Trains of tour buses carrying Chinese. Teenagers hitchhiking in the park, carrying signs for where they needed to go. Guided tours in every imaginable touristy spot. This is a cool thing, as many young Chinese say one of their goals is simply to travel, see the world; this was unimaginable for the greater population even just a decade back. However, when you travel in groups like that, you represent your country for better or worse. When obnoxious Americans (does that include me?) go backpacking through Asia or Europe, they send a message to the locals. (Usually reinforcing a message…)
With that in mind, some of the most egregious littering came in Yellowstone. I heard a couple Chinese in front of me going on about how beautiful the park is, simultaneously throwing wrappers on the ground. This is one of the most infuriating acts in my eyes. It took a lot out of me not to freak out, but instead I simply picked up the trash and disposed of it in the trash can not 100 yards away. Every people litters, so I figured it might be best to acknowledge that and just go on enjoying the park.

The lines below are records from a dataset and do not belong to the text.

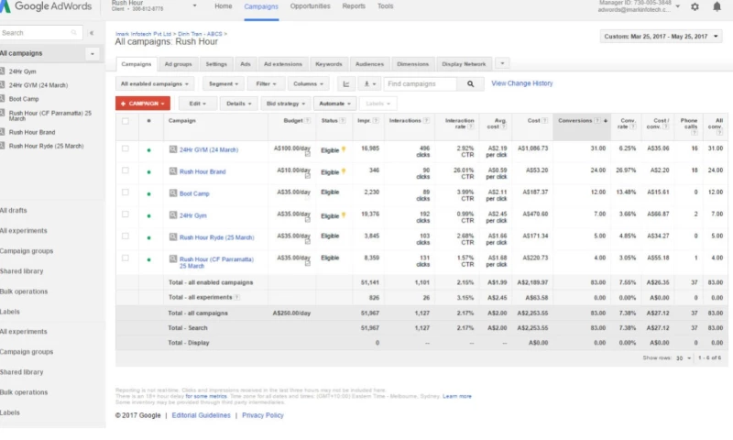Viewport: 733px width, 440px height.
Task: Click the Eligible status bubble for Rush Hour Brand
Action: (x=344, y=171)
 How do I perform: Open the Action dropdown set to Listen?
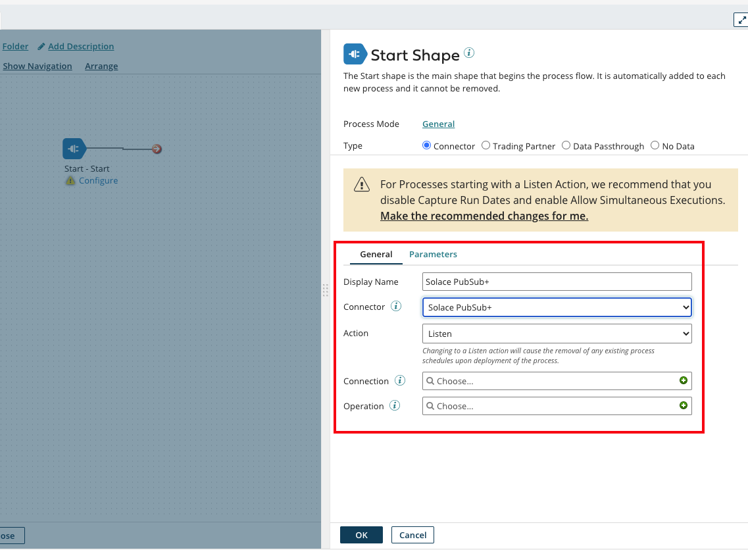pyautogui.click(x=557, y=334)
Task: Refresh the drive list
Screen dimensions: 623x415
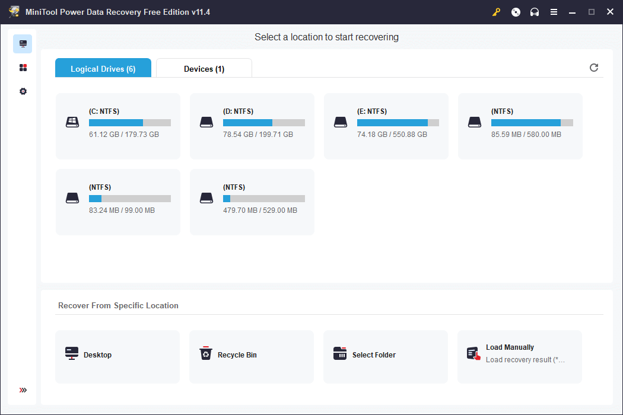Action: coord(594,68)
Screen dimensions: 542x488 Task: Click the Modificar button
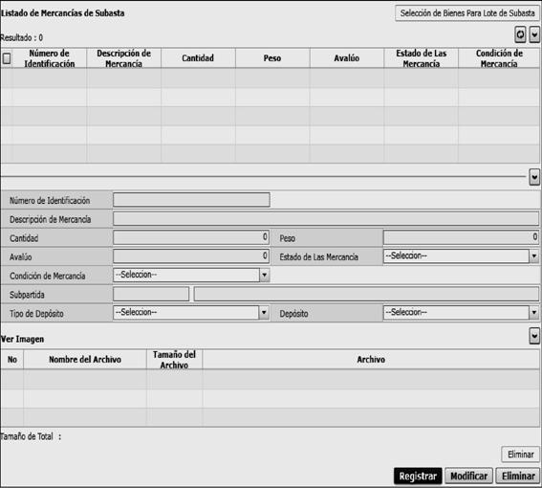468,477
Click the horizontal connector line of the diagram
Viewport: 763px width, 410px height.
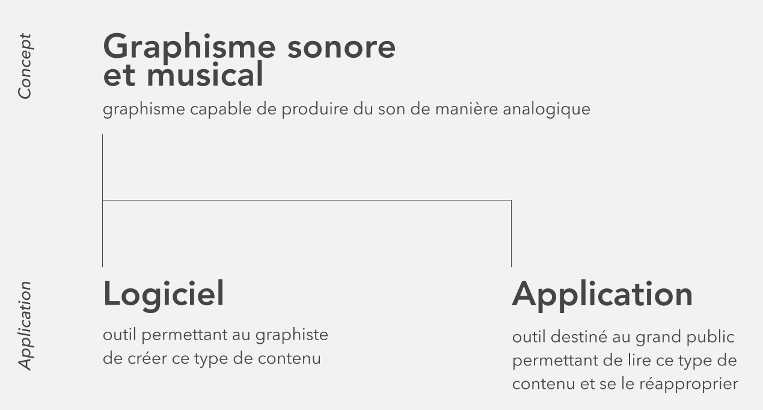point(307,200)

Please, for the love of God, don’t litter. It’s the most selfish of acts. Please just…do not.
The national park is genuinely awe-inspiring. It was tough to leave it after only three days, but fortunately the drive out of the park into Montana was equally as stunning. We left heading east to the Badlands, by way of Billings, MT and I-90. As we left the Lamar Valley, the surrounding areas were essentially an extension of that. We left the park at a reasonably high altitude with mostly hot weather. As we drove northeast, we ascended higher and higher until the temperature cooled 20+ degrees and the peaks became snowier and snowier. It felt like the earth could go no higher and a bar owner agreed who aptly named his place Top of the World.

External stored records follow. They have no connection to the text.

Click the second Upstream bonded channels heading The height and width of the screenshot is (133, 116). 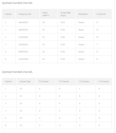coord(17,72)
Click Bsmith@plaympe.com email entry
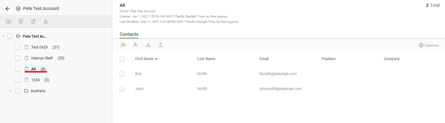Image resolution: width=445 pixels, height=123 pixels. pyautogui.click(x=278, y=74)
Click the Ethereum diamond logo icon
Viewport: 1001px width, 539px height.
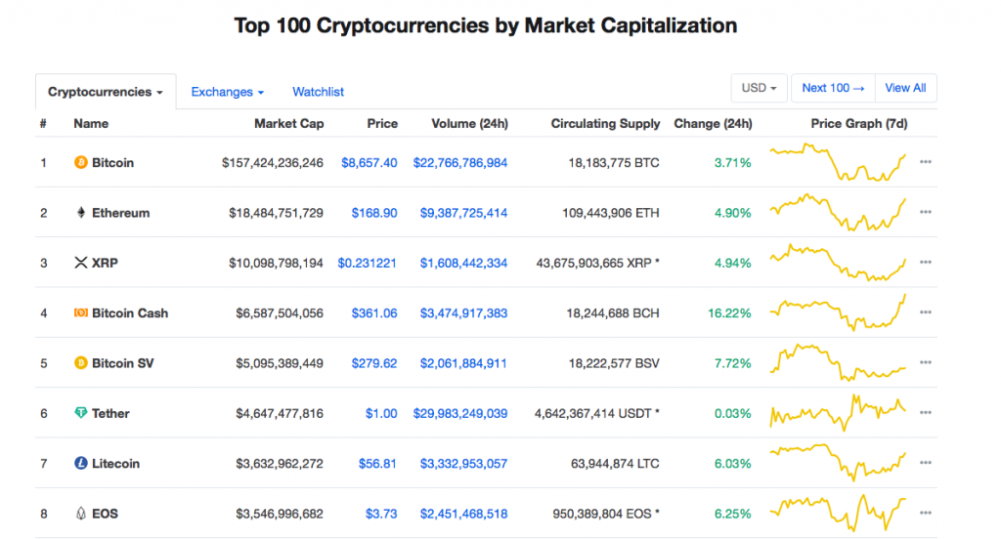click(80, 213)
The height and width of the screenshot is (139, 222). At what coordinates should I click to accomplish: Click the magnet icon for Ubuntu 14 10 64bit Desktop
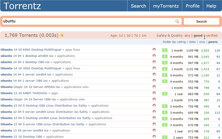[x=154, y=50]
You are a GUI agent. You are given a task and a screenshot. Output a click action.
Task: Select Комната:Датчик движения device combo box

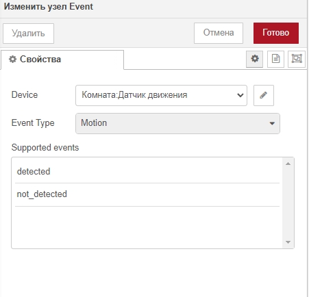click(161, 95)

We descended down the opposite side of the range, through an endless series of switchback roads until we entered Red Lodge, Montana. This was a place that at least two-thirds of our party absolutely did not belong. That weekend was a motorcycle rally, and I was probably the smallest person in that town. I would’ve lasted longer in the octagon with McGregor than in a Red Lodge bar. I need to start lifting and riding motorcycles. Probably up my leather jacket game, too.
As we moved on from Billings, we entered into Crow Country and so began again a drive of nothingness. We did notice somethingness in the way of oil wells every so often, and realized the oil industry is definitely alive and well. We continued on until darkness and weariness set in, finding shelter at the Budget Inn in Gillette, Wyoming. Normally this would be a cheap abode, but another motorcycle rally here brought the price into triple digits. We forked over the money, tossed our bags into the room and headed out to find a nightcap.

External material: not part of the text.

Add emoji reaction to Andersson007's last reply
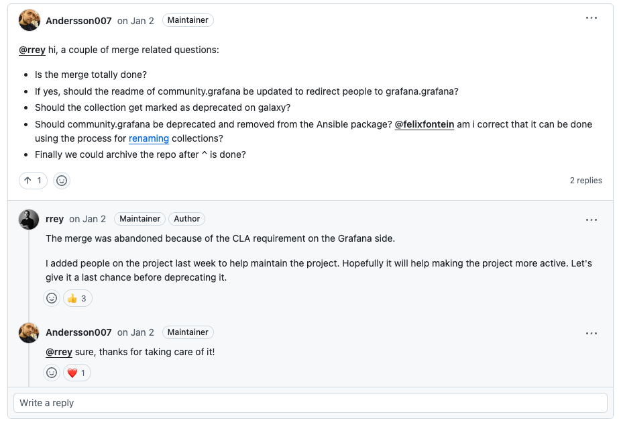619x425 pixels. 52,373
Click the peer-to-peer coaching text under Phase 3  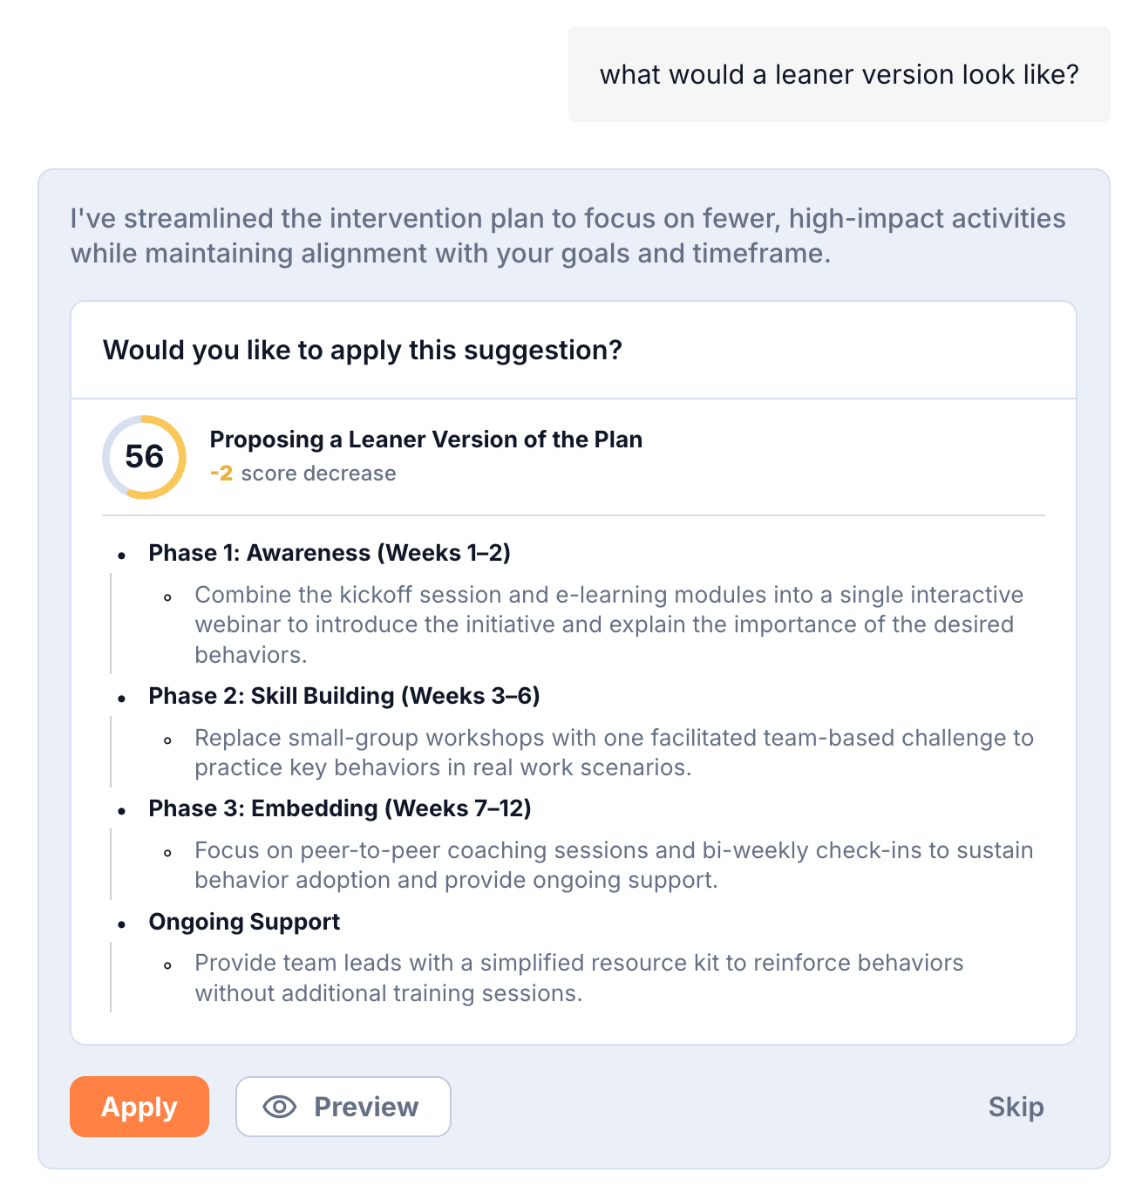613,865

We came upon the quaint Fireside Bar and Lounge, quaint in name only. No mistakes about it, it was a dive. But I revel in dives, so that is a term of endearment, not chastisement. Us two cosmopolitan fellows perhaps didn’t belong there, though. Maybe it was the Cleveland Indians shirt Tommy was wearing. (Try not to throw on such apparel in this part of the country?) Maybe it was the cuff on my khaki shorts. Maybe it was the fact I was a couple stones lighter than everyone there. In any case, more than a few looks were cast our way, albeit likely out of intrigue, not hatred. They may have ended up dancing country with us had we endeavored to stay a few hours. I have no idea, because we simply wanted roadies to take to the hotel. Luckily in Wyoming, the liquor stores are attached to the bars.
We watched as the bartender walked next door, through the connecting 7×10 foot threshold, throw a case of Mike’s Hard on the counter as it was immediately rung up and brought back to the bar. We, on the other hand, were looking for something simple. Something tasty that would knock us to sleep. 40s of Bud Light were apparently the answer, and hit the hay we did.